Особо прочной связи со столичными публикаторами в ту пору, правда, тоже не установилось, в «Новом мире» при А. Твардовском прошли лишь перевод повести А. Камю (1969. № 5) и еще три стихотворения при В. Косолапове (1970. № 6), в издательстве «Молодая гвардия» появилась тоненькая брошюра «Друг» с предисловием Л. Озерова (1973) да питерская «Звезда» дала подряд несколько подборок (1969. № 2; 1970. № 10; 1973. № 2; 1974. № 8; 1979. № 7). Слишком мало для того, чтобы у Г. возникло чувство собственной самодостаточности, и он даже сказал однажды: «Профессиональным поэтом я себя не считал и не считаю. Стихи мои — более или менее профессиональный дилетантизм»[878].
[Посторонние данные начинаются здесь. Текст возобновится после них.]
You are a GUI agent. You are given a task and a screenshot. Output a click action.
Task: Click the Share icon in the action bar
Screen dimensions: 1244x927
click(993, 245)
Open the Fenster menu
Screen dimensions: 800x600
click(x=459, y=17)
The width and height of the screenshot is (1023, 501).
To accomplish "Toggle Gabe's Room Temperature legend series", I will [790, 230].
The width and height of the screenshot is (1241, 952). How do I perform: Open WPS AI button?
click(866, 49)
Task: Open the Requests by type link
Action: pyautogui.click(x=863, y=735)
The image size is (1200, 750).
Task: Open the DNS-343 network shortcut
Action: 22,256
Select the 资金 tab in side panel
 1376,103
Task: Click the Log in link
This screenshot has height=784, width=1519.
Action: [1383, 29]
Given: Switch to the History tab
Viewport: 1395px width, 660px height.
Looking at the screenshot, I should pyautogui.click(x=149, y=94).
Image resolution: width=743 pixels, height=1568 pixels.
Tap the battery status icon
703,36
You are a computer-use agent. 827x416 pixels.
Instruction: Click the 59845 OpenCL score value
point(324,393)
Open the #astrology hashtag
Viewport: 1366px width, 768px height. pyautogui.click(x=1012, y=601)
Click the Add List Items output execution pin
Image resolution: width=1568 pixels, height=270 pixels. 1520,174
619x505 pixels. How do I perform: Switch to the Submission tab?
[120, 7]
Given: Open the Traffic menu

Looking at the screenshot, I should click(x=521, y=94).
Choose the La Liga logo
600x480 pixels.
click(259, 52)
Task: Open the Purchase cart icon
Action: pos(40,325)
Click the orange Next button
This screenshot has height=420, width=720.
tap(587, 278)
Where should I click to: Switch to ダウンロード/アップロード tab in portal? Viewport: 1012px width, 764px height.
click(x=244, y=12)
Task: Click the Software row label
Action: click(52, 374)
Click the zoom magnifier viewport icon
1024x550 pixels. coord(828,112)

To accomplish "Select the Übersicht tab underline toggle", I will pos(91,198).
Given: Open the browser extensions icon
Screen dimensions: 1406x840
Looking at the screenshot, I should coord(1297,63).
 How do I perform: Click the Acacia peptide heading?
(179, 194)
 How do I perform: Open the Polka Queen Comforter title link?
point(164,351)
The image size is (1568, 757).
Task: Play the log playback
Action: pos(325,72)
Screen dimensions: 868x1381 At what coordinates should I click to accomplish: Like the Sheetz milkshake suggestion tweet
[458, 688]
Однако А. Тарковский, Д. Самойлов, Ф. Искандер, О. Чухонцев, без всякой надежды на успех дававшие Г. рекомендации в Союз писателей, и С. Липкин, И. Лиснянская, Б. Чичибабин, Т. Бек, Ю. Мориц, А. Кушнер, с ним переписывавшиеся, видели в Г. и товарища по судьбам, по стихам, и родную душу. Тогда как у официальных ростовских письменников такого авторитетного признания не было, что и вызывало, естественно, зубовный скрежет, и, наперекор собственной воле, понуждало посторониться, оставить за Г. вакансию едва ли не единственного на Дону поэта-интеллектуала. Поэтому и в Ростове сборник «Перо» все-таки прорвался в печать (1968), хотя был встречен хулою в местных газетах, а «Дневник» (1975), в котором небеспричинно усмотрели «антисоветскую диверсию», был вовсе изъят из продажи — «пролежал, — по свидетельству В. Рыльцова, — на складе два года, после чего был порезан как не разошедшийся».